With the blog live, I still had to publish posts by hand-editing a database seed. This time around I decided to add a proper admin page.
I didn't want to build (or secure) my own password system, so I used OAuth: instead of handing a password to my own app, GitHub authenticates me and vouches for me. I wired it up with Auth.js. GitHub handles the authentication, Auth.js uses that validation to generate an auth session cookie to provide access.
Since I'm the only author, I don't need real user accounts. That's a few lines:
callbacks: {
signIn({ profile }) {
const login = (profile as { login?: string })?.login?.toLowerCase();
return login === "jrflynn3"; // only I get through
},
},
The "Sign in with GitHub" button is public, but anyone else gets bounced the instant GitHub hands them back.
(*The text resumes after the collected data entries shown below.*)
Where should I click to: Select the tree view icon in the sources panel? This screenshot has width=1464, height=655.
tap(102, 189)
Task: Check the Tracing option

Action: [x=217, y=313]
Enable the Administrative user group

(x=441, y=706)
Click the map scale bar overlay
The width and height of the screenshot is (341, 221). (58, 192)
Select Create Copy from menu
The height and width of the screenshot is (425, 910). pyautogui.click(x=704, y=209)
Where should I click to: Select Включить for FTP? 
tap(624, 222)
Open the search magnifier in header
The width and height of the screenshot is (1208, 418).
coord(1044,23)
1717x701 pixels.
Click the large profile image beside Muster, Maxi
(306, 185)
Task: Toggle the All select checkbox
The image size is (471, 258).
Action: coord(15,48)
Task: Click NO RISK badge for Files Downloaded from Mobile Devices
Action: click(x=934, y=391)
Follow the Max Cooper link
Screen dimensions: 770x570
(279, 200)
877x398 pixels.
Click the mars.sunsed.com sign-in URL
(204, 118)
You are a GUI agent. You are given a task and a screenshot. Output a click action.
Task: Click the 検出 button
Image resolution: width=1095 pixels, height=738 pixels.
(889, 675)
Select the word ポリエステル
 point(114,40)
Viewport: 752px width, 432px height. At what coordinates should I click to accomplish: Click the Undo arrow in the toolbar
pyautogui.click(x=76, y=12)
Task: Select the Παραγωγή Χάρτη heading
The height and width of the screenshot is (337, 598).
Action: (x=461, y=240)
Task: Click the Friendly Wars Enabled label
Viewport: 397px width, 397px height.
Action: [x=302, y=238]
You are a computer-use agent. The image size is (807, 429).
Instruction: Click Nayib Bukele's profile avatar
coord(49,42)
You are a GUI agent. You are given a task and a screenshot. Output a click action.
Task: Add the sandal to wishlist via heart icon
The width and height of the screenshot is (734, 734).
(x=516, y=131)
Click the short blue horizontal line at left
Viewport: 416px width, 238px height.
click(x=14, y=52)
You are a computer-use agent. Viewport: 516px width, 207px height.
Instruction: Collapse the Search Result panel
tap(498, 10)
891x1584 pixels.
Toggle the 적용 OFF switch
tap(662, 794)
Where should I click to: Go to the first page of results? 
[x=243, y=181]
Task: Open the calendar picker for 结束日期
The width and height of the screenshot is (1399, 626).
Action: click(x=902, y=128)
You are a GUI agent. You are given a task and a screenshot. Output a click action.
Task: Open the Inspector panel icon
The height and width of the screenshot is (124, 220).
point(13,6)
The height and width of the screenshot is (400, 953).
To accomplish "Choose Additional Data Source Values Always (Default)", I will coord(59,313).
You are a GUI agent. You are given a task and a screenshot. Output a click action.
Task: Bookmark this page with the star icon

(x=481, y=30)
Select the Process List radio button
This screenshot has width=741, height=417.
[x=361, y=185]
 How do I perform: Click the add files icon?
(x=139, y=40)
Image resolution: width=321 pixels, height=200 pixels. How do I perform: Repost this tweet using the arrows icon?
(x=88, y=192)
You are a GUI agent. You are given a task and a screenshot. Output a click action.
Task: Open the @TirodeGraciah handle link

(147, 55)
The blog reads by querying the database directly inside server components — no API layer, because the server is already there. Writing a post is different: the data starts in my browser form, and the browser can't (and shouldn't) touch the database — those credentials live only on the server.
So a new post crosses to the server through a Route Handler (POST /api/posts) that re-checks my session, validates the input, and creates the record.
This was my first foray into using OAuth and NextAuth and it wasn't too bad. There was a bit of a learning curve on some of the process - how the GitHub auth layer differed from NextAuth, and how each were necessary for securing access.
Next up is probably going to be some hardening of the site.